In all honesty, I could not resist getting my hands on this musical coordination by Rob Crow and Zach Hill, because a) I like the music of both Pinback and Hella, and b) I could never imagine on my own how the two would be able to successfully join forces. Seeing as how Crow has traditionally relied on drum machines in the production of his songs, and Hill usually has an outlet for his wild drumming style only through experimental noise rock, the combination of these two rockers seems like a potentially hazardous experiment. However, I am pleased to say that this joining of forces was indeed victorious, in that it was enjoyable to both experience the music of They Mean Us and hear the guys have a little fun along the way.

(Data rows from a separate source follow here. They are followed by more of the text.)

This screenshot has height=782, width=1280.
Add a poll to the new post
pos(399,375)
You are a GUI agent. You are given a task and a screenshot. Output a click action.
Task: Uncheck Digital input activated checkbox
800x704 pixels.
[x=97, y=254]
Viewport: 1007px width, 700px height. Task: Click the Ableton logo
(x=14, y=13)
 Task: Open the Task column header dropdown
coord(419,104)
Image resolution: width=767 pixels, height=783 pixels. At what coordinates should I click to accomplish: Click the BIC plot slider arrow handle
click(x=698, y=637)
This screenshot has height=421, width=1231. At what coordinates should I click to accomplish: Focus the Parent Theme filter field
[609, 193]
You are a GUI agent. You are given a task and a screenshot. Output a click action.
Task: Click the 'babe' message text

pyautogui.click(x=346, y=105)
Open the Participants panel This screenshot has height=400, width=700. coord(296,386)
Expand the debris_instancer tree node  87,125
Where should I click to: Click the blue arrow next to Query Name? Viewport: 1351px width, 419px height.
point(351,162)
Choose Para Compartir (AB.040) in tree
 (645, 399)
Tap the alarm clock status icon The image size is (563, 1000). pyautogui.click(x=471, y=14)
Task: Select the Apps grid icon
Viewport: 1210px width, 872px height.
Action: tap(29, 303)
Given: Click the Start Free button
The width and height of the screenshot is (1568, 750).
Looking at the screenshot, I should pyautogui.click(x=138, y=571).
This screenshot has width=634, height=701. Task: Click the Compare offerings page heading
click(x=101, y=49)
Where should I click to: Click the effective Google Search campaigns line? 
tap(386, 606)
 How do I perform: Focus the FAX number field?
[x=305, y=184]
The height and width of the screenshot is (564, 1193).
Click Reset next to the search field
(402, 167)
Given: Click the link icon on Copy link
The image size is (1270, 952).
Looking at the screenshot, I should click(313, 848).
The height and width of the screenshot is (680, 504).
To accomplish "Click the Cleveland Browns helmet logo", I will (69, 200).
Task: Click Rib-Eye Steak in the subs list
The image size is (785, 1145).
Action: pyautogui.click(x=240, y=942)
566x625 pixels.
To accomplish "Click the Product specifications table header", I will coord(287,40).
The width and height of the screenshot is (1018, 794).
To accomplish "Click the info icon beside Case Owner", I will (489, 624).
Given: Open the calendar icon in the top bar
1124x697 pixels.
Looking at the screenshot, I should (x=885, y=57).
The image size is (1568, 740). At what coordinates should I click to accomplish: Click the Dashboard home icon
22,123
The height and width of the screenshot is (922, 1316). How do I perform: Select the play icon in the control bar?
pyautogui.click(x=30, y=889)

Some songs on They Mean Us are distinctly Pinback while others are clearly Hella, which was overall very pleasant to my eager ears, but sometimes a bit confusing because I would forget who I was listening to. For example, “Vacation, Asphyxia, Vacation,” “Empathy on a Stick,” “So Much for the Fourth Wall,” and “Non-threatening” reminded me so much of “Offline P.K.” and other such Pinback gems that I could have sworn I was back in my car driving to meet some old friends at a San Francisco bar (which I was doing when I first listened to Blue Screen Life). Similarly, “Mandatory Psycho-Freakout” seems like a mandatory reference to Hella’s traditionally elaborate and rambling jams. And other brazen contributions by Hill in “Black Caesar/Red Sonja” and “Recycler 2” remind the listener of Hella’s noise-rock tendencies. Though the sets of songs tend to reflect either one sound or the other, “And them” and “Nice Chaps, Buddy” are very nice examples of Hill and Crow’s abilities to seamlessly play together without confusion of whether Pinback or Hella will dominate in the battle of indie credibility. The two influences that Crow and Hill bring to this CD are very distinct from one another, but somehow manage to smoothly complement each other, producing a resilient and circular sound. When listened to in its entirety, They Mean Us echoes some of the memorable sounds of Built to Spill, which demonstrates how much more The Ladies still has to offer to the world of rock and roll. This ultimately leaves us with the fact that these two guys are very talented, both in their abilities to flex their individual strengths and simultaneously work as a team.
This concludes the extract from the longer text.